El funcionario sostuvo que las opciones militares casi con certeza apuntarían a instalaciones nucleares iraníes, o a los restos que queden tras los ataques estadounidenses del pasado junio. También se atacaría con certeza la infraestructura de misiles balísticos, que Israel considera una amenaza principal. El nivel de daño al régimen sigue como componente variable. Entre las alternativas, mencionó un “ataque de decapitación” contra el líder supremo, Alí Jamenei, con límites claros.

Según esa advertencia, el sistema de gobierno iraní es más amplio que una sola figura y está organizado para que otras personas asuman funciones superiores cuando hay vacantes. Aun así, EE. UU. podría apuntar a instalaciones y a múltiples capas del gobierno, incluidos rangos principales del Cuerpo de la Guardia Revolucionaria Islámica. Una operación así podría extenderse días o semanas y ofrecer resultados impredecibles, sobre todo si la campaña depende solo del poder aéreo.

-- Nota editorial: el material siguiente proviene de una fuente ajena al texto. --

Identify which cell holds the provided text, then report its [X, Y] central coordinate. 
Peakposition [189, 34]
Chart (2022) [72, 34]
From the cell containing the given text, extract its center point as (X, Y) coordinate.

En el Congreso, el presidente del Comité de Servicios Armados de la Cámara, Mike Rogers, dijo que recibió una sesión informativa con detalles sobre esfuerzos iraníes para reiniciar su programa nuclear. Rogers afirmó que la evidencia plantea un caso convincente para intervenir militarmente, aunque no precisó cuándo se podría compartir más información clasificada. Don Bacon indicó que habrá pronto detalles adicionales. Demócratas del comité dijeron que no han recibido información, mientras Irán insiste en que no busca un arma nuclear.